Pressure from Gov. Deval Patrick and the community has forced the MBTA to reconsider its timing on the expansion of the Green Line beyond Lechmere. Last month the Massachusetts Department of Transportation announced it wouldn't finish the project until as late as 2020. It was originally supposed to be completed this month. But meetings this week on Beacon Hill have resulted in a more expedited timeline.
The Green Line is the oldest in Boston's subway system, and the push to extend it into Somerville and Medford has been going on for decades.
"The people of Somerville are not going to let go of this, we are committed to this," said Ellin Reisner, president of the Somerville Transportation Equity Partnership, a community group interested in improving public transportation and improving air quality by reducing traffic.
I talked with her as we stood on an overpass above the Lowell commuter rail line, one of three commuter lines that run through Somerville without stopping.
"If you live near Davis Square or Sullivan Station you have access to the Red and Orange lines," she said. "About 25 percent of Somerville residents lives close enough to walk to those stations. When the Green Line opens about 85 percent will have access to light rail or heavy rail. This is huge transformation."
The Green Line extension is a court-mandated requirement as part of the settlement of a lawsuit over the environmental impact of the Big Dig.
"The Green Line project will happen. It is a legal commitment that the commonwealth has no choice but to fulfill," said Somerville Mayor Joseph Curtatone. "We’re not going away, but we have the law on our side and we will push it to the limit."
Originally the extension was to be completed September 2011. Then it was pushed to 2014, later to 2015. Then last month, the Massachusetts Department of Transportation proposed revising the timeframe again, with passenger service beginning between 2018 and 2020.
That latest delay prompted disappointment and cynicism at a community meeting on Tuesday.
"I'm kind of reduced to spluttering at the absurdity of all the reverse, the delays and the failures that continue to plague the Green Line extension project," said Medford resident Elizabeth Baile.
"What happens if we come to 2018, and 2020 and there is still inadequate progress and delays, do we roll over and extend the allowance for delays again?" asked Steve Kaiser, vice president of the Association of Cambridge Neighborhoods.
Others, such as Somerville resident Jonah Petry, are appealing to the Department of Environmental Protection to block the proposed delay.
"A lot of people are feeling abandoned, don't let this chance to protect the health of our citizens slip away," he said.

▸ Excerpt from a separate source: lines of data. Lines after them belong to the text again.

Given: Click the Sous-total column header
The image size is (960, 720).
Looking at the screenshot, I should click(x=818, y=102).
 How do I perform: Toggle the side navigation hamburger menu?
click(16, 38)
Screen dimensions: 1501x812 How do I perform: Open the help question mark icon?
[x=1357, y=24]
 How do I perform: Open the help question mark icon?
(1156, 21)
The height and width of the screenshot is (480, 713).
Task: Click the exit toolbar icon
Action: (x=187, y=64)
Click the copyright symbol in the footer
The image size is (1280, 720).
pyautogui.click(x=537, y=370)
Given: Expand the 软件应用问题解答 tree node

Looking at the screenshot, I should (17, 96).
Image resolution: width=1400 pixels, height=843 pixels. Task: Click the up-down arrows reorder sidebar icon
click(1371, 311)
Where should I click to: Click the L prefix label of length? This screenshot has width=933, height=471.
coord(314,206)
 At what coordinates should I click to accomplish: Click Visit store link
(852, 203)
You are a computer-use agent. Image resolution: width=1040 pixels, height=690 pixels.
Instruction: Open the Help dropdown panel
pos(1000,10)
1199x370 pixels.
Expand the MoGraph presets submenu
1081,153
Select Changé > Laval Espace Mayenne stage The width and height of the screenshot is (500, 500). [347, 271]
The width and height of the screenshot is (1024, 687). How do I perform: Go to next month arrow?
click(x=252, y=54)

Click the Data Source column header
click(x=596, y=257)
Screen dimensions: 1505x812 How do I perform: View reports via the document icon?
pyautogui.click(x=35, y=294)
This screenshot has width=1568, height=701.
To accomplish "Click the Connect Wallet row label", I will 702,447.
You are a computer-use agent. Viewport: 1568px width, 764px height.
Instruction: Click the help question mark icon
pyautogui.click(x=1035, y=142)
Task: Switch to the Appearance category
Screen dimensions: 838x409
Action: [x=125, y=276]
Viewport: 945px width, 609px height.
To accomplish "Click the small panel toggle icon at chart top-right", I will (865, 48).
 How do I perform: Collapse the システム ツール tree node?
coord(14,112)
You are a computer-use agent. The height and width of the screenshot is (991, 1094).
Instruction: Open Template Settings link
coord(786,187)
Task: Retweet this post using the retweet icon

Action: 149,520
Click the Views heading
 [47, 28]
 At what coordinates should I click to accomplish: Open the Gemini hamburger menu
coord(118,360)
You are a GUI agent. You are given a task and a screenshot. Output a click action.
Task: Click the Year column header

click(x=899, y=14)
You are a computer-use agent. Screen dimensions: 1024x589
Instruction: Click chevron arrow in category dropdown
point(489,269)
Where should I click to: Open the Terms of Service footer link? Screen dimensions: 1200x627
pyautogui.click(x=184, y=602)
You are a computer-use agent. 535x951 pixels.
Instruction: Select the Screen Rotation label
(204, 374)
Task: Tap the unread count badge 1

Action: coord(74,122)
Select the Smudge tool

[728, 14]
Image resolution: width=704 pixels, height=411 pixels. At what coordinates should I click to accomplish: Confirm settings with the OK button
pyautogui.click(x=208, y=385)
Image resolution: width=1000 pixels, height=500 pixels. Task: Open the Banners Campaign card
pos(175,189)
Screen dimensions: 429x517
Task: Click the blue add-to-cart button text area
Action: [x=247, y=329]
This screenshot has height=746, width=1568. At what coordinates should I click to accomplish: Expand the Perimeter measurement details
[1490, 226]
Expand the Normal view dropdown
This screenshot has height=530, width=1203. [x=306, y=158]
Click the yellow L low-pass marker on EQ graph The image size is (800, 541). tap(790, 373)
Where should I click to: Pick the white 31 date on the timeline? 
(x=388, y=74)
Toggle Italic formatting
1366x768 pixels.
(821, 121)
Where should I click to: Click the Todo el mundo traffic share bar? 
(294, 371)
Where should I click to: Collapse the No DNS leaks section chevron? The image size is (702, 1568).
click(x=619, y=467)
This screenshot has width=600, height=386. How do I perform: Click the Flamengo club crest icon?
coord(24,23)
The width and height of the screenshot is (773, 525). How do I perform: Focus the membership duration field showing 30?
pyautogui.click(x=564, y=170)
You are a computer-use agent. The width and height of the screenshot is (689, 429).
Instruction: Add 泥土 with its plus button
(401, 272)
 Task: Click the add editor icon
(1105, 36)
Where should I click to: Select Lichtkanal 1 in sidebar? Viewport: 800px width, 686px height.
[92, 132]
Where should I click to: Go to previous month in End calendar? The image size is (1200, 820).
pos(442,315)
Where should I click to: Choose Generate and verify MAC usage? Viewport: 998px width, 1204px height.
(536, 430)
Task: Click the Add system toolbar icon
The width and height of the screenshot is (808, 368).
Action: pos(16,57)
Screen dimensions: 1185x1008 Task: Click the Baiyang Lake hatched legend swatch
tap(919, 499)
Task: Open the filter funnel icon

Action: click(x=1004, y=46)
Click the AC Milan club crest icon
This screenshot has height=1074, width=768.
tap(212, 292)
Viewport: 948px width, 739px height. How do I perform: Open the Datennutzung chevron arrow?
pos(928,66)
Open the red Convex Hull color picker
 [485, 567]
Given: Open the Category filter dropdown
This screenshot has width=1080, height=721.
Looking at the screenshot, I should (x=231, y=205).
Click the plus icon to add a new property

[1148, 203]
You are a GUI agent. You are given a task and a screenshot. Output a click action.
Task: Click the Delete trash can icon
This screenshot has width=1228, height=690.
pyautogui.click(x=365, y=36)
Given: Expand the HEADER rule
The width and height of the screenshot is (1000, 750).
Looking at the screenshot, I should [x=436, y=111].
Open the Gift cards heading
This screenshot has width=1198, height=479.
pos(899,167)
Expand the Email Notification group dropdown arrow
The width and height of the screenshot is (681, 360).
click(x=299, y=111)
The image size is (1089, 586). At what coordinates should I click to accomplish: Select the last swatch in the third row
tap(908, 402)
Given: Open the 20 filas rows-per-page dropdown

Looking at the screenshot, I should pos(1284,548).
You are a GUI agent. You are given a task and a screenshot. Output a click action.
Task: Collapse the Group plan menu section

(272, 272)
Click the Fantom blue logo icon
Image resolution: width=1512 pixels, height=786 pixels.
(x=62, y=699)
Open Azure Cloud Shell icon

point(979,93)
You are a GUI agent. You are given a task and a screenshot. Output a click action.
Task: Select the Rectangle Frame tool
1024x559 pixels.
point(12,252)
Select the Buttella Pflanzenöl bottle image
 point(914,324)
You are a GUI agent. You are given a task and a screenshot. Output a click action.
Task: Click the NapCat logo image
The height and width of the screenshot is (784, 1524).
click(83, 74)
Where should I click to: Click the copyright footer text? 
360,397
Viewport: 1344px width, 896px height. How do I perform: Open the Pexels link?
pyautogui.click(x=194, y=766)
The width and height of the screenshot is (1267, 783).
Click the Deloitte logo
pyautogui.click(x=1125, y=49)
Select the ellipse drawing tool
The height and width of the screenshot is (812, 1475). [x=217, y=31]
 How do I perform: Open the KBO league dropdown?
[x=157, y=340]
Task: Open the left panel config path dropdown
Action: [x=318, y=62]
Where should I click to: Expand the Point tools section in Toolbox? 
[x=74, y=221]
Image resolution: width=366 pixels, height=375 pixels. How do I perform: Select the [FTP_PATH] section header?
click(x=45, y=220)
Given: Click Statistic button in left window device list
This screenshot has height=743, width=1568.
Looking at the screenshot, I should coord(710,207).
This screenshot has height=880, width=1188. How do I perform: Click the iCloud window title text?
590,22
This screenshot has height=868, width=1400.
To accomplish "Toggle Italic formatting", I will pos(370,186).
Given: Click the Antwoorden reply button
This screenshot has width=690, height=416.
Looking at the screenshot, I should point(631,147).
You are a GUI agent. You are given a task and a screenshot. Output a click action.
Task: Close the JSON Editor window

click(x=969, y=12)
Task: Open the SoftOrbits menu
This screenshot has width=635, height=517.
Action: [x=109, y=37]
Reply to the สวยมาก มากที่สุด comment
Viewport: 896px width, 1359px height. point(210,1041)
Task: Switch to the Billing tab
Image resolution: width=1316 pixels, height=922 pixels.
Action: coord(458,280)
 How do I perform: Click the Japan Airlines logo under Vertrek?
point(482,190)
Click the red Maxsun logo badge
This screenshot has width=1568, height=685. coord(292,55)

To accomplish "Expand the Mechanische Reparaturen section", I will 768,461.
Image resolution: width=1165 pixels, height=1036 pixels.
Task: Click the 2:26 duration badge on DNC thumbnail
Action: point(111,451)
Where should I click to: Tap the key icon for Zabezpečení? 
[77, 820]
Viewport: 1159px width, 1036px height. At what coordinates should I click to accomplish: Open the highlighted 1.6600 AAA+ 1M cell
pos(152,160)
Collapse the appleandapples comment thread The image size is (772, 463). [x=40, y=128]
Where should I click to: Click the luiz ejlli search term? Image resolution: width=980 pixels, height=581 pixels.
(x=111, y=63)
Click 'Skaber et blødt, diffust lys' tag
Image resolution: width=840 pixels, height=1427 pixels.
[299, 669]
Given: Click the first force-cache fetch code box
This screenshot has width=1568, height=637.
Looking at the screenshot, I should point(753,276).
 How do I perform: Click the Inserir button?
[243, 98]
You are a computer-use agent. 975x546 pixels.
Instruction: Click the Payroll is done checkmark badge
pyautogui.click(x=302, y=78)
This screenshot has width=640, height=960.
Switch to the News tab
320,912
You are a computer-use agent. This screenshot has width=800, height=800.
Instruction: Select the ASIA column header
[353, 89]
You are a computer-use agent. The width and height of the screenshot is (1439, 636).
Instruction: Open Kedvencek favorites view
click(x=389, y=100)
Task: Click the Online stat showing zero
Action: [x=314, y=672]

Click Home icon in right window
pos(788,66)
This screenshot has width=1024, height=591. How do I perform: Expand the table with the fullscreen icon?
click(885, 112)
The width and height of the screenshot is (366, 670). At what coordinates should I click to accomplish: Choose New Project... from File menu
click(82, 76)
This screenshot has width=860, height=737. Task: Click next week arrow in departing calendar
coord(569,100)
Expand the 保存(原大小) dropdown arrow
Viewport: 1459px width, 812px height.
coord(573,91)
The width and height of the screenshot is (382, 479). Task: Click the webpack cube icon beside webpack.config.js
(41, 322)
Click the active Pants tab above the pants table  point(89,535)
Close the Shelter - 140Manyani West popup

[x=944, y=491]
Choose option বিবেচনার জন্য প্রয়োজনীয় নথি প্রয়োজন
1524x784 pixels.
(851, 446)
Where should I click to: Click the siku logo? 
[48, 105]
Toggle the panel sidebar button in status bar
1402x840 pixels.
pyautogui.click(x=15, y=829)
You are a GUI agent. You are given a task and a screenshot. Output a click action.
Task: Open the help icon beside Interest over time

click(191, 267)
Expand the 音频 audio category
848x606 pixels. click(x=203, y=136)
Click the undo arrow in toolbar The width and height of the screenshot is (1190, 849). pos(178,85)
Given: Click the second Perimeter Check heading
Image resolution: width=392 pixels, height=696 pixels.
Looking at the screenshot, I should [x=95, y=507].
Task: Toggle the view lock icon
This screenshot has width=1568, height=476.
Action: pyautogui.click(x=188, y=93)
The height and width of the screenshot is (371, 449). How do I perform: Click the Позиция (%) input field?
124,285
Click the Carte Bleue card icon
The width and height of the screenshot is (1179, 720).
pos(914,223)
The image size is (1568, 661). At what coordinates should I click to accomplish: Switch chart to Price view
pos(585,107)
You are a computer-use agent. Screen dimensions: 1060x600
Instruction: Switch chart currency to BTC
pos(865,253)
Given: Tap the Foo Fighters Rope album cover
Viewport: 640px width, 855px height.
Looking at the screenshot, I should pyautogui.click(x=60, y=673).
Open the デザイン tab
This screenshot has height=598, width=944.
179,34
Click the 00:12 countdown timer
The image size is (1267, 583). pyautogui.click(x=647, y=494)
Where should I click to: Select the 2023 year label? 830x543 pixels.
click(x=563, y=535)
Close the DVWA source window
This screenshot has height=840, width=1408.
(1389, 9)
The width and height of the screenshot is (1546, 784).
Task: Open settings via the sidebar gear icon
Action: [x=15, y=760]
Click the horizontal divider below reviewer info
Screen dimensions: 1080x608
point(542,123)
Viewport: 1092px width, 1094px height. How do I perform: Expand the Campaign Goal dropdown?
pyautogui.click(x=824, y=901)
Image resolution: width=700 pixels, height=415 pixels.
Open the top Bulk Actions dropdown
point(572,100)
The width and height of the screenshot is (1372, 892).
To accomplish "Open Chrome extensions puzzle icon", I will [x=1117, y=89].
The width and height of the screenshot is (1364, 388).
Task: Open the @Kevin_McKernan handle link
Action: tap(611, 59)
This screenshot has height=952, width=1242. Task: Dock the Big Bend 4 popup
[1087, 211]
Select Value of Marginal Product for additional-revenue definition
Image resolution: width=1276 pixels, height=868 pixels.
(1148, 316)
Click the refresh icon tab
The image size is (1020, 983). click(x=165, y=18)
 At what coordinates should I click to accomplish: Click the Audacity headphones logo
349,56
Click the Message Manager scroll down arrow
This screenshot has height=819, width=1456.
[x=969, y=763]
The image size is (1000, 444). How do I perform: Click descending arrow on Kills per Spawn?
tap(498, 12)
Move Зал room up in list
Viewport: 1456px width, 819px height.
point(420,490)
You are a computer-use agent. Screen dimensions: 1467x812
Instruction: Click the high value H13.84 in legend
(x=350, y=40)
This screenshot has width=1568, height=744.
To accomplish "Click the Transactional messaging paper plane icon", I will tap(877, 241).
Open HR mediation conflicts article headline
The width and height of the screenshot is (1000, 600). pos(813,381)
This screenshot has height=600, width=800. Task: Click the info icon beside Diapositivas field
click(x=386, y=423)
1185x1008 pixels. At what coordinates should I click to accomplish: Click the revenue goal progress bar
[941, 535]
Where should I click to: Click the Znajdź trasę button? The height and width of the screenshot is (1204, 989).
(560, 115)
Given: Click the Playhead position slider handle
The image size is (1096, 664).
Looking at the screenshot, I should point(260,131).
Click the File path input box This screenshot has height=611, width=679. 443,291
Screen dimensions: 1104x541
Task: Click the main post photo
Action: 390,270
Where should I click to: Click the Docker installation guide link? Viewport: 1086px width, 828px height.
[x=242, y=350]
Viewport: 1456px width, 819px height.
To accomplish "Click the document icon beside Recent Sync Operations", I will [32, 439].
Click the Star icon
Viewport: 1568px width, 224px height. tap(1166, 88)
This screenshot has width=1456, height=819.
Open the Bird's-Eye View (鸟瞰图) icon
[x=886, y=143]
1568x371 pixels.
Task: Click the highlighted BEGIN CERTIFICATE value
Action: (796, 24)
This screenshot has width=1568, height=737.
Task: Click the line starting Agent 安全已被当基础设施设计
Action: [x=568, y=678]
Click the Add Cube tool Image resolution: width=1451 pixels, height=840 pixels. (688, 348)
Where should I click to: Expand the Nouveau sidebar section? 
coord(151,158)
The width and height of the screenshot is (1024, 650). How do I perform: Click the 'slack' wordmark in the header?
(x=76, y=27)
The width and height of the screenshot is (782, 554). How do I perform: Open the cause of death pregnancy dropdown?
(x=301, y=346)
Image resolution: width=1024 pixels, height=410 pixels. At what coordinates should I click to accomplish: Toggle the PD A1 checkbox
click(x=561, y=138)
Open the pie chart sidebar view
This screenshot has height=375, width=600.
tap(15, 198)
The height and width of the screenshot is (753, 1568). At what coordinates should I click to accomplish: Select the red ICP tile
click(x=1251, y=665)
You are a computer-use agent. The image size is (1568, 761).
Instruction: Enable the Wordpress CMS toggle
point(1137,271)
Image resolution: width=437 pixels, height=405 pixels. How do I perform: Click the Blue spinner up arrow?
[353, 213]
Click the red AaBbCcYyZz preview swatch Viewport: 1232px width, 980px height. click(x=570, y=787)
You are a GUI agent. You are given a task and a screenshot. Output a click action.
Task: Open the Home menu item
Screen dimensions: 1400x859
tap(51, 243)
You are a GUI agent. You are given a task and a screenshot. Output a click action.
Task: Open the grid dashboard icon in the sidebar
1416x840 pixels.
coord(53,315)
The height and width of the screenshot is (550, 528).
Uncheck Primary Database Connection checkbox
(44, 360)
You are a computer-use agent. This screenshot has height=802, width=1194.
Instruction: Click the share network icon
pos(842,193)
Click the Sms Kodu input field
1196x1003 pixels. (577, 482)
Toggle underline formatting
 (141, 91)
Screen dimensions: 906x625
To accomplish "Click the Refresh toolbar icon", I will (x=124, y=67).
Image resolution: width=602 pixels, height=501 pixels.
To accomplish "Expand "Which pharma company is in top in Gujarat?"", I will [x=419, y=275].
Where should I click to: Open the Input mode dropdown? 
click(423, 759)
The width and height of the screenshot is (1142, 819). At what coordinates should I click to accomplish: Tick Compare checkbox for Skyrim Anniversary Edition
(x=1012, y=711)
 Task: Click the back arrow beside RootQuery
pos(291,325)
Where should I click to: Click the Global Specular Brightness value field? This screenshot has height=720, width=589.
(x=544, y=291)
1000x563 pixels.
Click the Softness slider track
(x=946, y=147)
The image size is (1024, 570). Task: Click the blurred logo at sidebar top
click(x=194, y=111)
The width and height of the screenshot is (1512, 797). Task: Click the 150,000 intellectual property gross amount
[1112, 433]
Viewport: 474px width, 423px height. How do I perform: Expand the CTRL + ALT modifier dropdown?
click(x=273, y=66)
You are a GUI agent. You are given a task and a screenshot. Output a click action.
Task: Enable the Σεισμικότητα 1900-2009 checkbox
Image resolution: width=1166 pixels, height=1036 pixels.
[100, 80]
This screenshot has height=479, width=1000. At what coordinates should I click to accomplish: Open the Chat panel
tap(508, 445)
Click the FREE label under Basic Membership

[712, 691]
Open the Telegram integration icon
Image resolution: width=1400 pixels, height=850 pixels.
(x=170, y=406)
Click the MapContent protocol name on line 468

On Wednesday, Patrick held a closed door meeting at the State House. In attendance were state lawmakers from Somerville, Cambridge and Medford, and a representative of Rep. Mike Capuano. Others included Transportation Secretary Richard Davey.
"What we said was that we were going to work together with the delegation and the mayors, particularly the mayor of Somerville to find ways to accelerate the schedule, perhaps by looking at a phasing option," said Davey. "What we've been thinking about is an opportunity to phase the project so we will open up stations as we go, as opposed to opening up the entire line all at once."
Davey said they will try to begin construction next year. Small working groups — comprised of local officials and lawmakers — will meet with MassDOT and MBTA officials to find other ways to accelerate the schedule.
One member of that working group is Somerville state Rep. Denise Provost.
"I was encouraged, I'm optimistic that we can get the project moving by identifying parts of it," Provost said.
Provost said regardless of when the extension is completed, it's already been too long for densely populated Somerville. The city is a regional transportation corridor which gets hammered with pollution from rail lines, as well as surface traffic from I-93 and Logan Airport.
This program aired on September 16, 2011.